··· Recorded data ···
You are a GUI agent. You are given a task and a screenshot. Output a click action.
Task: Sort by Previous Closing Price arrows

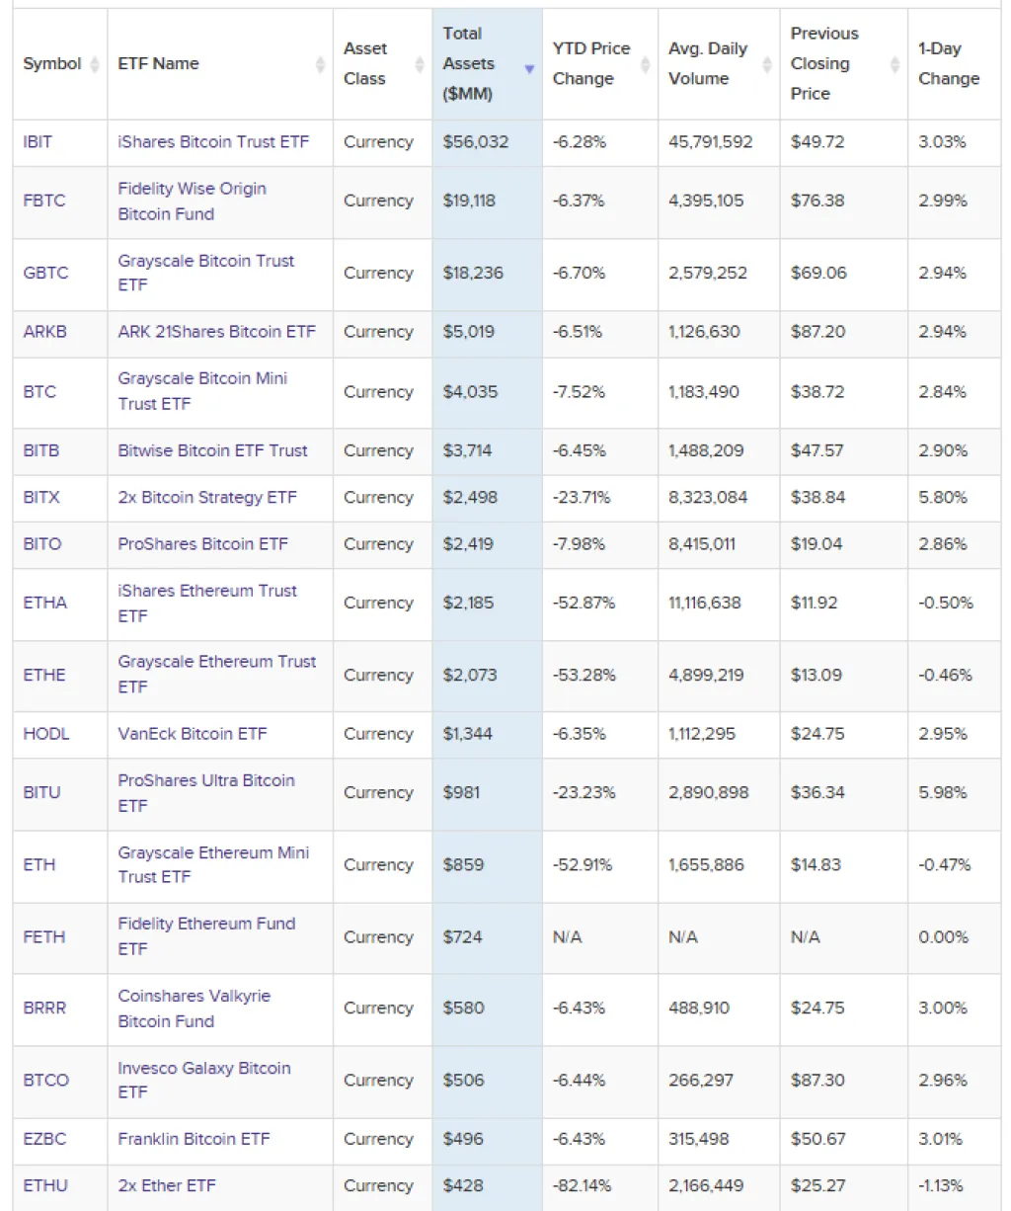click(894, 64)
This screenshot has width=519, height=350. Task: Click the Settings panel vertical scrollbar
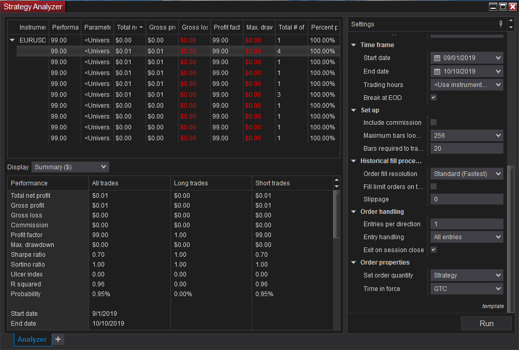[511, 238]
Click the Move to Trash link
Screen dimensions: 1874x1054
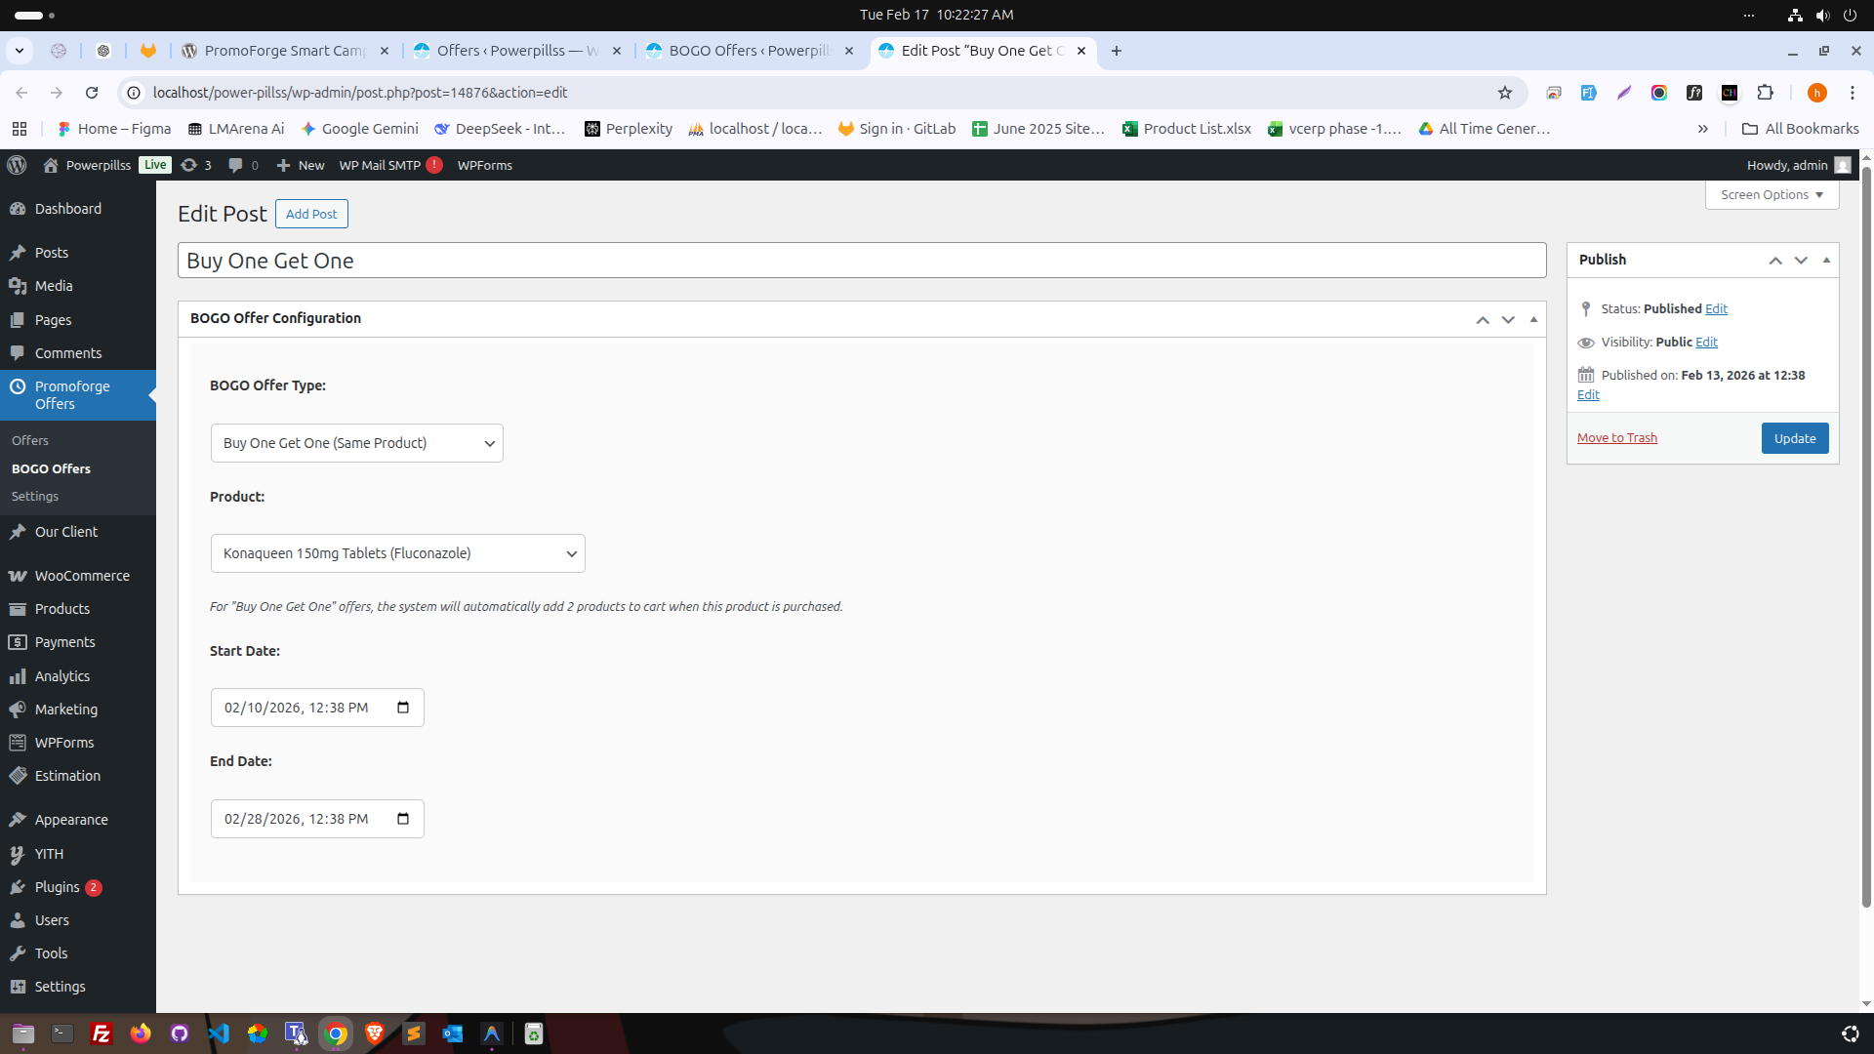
···
Challenge
Copy out every line of the items above word for word, leaving out the pictures.

Finished task
You are a GUI agent. You are given a task and a screenshot. Output a click action.
Task: Sort by Previous Closing Price arrows

click(894, 64)
This screenshot has width=519, height=350. Task: Click the Settings panel vertical scrollbar
[511, 238]
Click the Move to Trash link
Screen dimensions: 1874x1054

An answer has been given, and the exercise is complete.